Getting started is as simple as:

  1. Enable ollama under your Local Apps settings.
  2. On a model page, choose ollama from Use this model dropdown. For example: bartowski/Llama-3.2-1B-Instruct-GGUF.

The snippet would be in format:

ollama run hf.co/{username}/{repository}

Please note that you can use both hf.co and huggingface.co as the domain name.

Here are some models you can try:

ollama run hf.co/bartowski/Llama-3.2-1B-Instruct-GGUF
ollama run hf.co/mlabonne/Meta-Llama-3.1-8B-Instruct-abliterated-GGUF
ollama run hf.co/arcee-ai/SuperNova-Medius-GGUF
ollama run hf.co/bartowski/Humanish-LLama3-8B-Instruct-GGUF

Custom Quantization

By default, the Q4_K_M quantization scheme is used, when it’s present inside the model repo. If not, we default to picking one reasonable quant type present inside the repo.

To select a different scheme, simply:

  1. From Files and versions tab on a model page, open GGUF viewer on a particular GGUF file.
  2. Choose ollama from Use this model dropdown.

:::

*WRITTEN TASKS*:
A. In the ollama guide, which quantization scheme is used by default?
B. According to the ollama guide, why might a model run with a quant type other than Q4_K_M when you haven't chosen one yourself?
The rows are separate material, apart from the ollama guide.

*SUPPLIED RECORDS*:
:::

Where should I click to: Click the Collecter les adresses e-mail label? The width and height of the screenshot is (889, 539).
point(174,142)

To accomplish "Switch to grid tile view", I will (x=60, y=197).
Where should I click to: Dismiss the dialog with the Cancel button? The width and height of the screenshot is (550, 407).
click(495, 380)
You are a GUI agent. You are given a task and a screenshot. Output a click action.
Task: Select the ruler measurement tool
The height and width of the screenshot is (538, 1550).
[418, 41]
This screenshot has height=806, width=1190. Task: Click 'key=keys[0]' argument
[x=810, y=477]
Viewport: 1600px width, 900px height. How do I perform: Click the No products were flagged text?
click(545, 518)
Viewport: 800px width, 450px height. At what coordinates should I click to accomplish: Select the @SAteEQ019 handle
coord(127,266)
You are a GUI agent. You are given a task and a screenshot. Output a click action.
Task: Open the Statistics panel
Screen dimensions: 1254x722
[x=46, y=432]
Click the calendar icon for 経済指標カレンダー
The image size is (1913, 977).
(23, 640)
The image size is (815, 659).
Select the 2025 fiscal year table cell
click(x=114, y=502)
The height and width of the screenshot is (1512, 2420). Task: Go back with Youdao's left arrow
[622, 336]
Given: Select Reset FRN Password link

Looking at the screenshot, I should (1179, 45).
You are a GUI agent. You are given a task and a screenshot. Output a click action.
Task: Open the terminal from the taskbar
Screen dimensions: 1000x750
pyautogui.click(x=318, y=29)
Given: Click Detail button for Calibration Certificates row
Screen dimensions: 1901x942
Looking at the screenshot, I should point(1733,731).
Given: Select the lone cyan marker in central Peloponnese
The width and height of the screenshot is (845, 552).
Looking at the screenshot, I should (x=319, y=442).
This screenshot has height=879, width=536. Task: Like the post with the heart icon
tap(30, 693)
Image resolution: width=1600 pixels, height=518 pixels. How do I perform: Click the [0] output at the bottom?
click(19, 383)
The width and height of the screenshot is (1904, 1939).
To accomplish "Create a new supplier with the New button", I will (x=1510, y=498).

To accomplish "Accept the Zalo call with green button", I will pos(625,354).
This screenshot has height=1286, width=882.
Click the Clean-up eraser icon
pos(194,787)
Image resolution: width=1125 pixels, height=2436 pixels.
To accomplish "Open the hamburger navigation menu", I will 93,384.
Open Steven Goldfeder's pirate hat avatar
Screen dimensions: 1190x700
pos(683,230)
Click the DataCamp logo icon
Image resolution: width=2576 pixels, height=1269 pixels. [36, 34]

:::

*PER-TASK OUTPUTS*:
A. Q4_K_M, when it is present in the model repo.

B. Q4_K_M is used only when it is present in the model repo. If the repo doesn't have it, a reasonable quant type that the repo does contain is picked instead.